Distribution of horseradish peroxidase (HRP)-anti-HRP immune complexes in mouse spleen with special reference to follicular dendritic cells.

Abstract

The distribution of immune complexes has been studied in mouse spleen stimulated to contain many germinal centers (GC's). Horseradish peroxidase (HRP)-anti-HRP complexes were used as an appropriately precise and sensitive model. We were primarily interested in the relative abilities of three cell types to interact with complexes: lymphocytes, macrophages, and follicular dendritic cells (FDC's). The latter are distinctive, nonendocytic, stellate cells located primarily at the transition of mantle and GC zones of 2 degrees lymphoid follicles (Chen, L. L., J. C. Adams, and R. M. Steinman, 1978, J. Cell Biol. 77:148). Binding of immune complexes to lymphocytes could not be visualized in situ.
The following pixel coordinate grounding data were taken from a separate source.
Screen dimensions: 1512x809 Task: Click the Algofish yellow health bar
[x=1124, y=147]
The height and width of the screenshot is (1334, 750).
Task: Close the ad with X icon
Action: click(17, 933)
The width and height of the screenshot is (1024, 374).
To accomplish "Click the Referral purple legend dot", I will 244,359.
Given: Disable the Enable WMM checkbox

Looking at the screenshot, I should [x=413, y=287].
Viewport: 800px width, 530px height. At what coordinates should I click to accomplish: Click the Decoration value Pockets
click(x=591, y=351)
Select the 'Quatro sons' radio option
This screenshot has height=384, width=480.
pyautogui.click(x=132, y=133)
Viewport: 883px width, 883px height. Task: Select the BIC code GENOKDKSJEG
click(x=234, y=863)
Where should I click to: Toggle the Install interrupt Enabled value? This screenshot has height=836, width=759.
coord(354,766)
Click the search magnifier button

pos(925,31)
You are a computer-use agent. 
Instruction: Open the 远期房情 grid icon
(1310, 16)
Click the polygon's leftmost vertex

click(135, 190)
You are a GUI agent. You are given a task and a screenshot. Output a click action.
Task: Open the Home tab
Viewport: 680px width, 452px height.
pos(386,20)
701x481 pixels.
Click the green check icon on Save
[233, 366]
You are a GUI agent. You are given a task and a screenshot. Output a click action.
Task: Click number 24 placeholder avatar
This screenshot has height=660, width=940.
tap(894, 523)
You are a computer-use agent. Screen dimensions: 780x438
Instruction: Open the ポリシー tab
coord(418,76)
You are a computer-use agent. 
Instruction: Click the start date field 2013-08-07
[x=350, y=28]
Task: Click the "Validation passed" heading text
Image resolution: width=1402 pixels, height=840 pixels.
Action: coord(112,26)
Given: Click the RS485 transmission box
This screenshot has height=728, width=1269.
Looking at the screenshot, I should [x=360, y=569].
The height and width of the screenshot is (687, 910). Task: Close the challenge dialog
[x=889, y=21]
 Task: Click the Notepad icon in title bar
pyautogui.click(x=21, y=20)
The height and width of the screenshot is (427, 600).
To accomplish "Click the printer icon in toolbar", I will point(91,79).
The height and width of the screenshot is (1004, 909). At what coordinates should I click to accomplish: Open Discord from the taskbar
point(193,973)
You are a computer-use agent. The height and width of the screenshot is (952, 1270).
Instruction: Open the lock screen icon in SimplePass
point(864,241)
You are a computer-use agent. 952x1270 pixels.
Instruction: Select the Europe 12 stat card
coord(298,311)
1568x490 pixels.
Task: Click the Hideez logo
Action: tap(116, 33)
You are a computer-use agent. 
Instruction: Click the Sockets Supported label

Macrophages avidly interiorized complexes into lysosomes, but did not retain them extracellularly. In contrast, FDC's could retain HRP-anti-HRP extracellularly under appropriate conditions, but did not endocytose them. Cytochemical reactivity accumulated progressively on FDC's 1--6 h after administration of complexes i.v., remained stable in amount and location for 1 day, and then was progressively lost over a 1- to 5-day period. Several variables in the association of complexes with macrophages and FDC's were pursued. Only 1 microgram of complexed HRP had to be administered to visualize binding to both cell types. Macrophages interiorized complexes formed in a wide range of HRP/anti-HRP ratios, while FDC's associated with complexes formed in HRP excess only. Quantitative studies with [125I]HRP-anti-HRP demonstrated that 20% of the splenic load of HRP associated with FDC's. Complexes formed with an F(ab')2 anti-HRP were distributed primarily in macrophages. When the levels of the third component of serum complement were depleted by prior treatment with cobra venom factor, uptake of complexes by macrophages was reduced some 50% whereas association with FDC's was abolished. The fact that antigen excess complexes are retained extracellularly strengthens the idea that they are immunogenic. Finally, the association of complexes with FDC's seems to retard the entry of antigen into the GC proper.